AIM OF THE EXERCISE » In the copy, every record below must appear exactly as given, and no picture may appear.

RECORDS PROVIDED »
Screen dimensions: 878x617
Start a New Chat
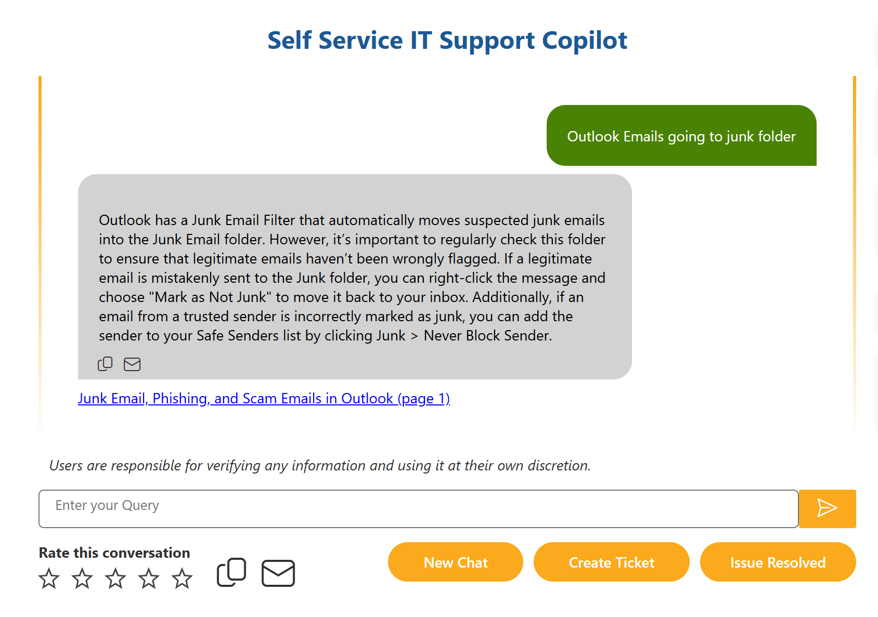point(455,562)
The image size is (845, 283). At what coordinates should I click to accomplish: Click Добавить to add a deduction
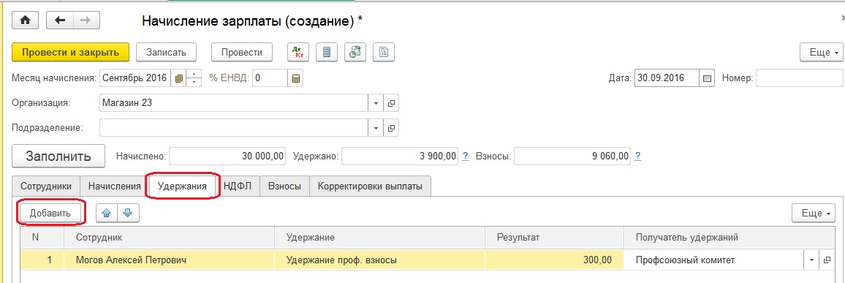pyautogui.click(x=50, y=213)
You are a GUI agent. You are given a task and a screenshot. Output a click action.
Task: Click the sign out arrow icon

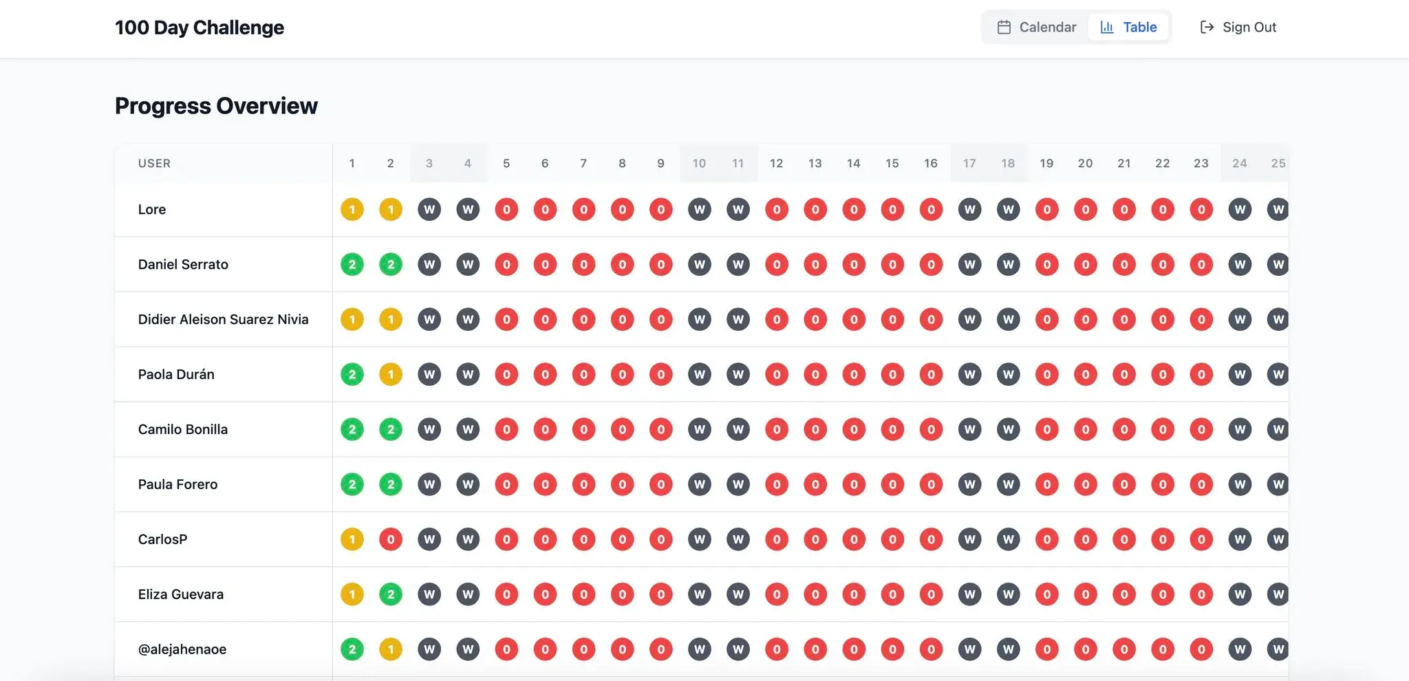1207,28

EXERCISE ANSWER »
Screen dimensions: 878x617
Start a New Chat
point(455,562)
The image size is (845, 283). At what coordinates should I click to accomplish: Click Добавить to add a deduction
pyautogui.click(x=50, y=213)
You are a GUI agent. You are given a task and a screenshot. Output a click action.
Task: Click the sign out arrow icon

1207,28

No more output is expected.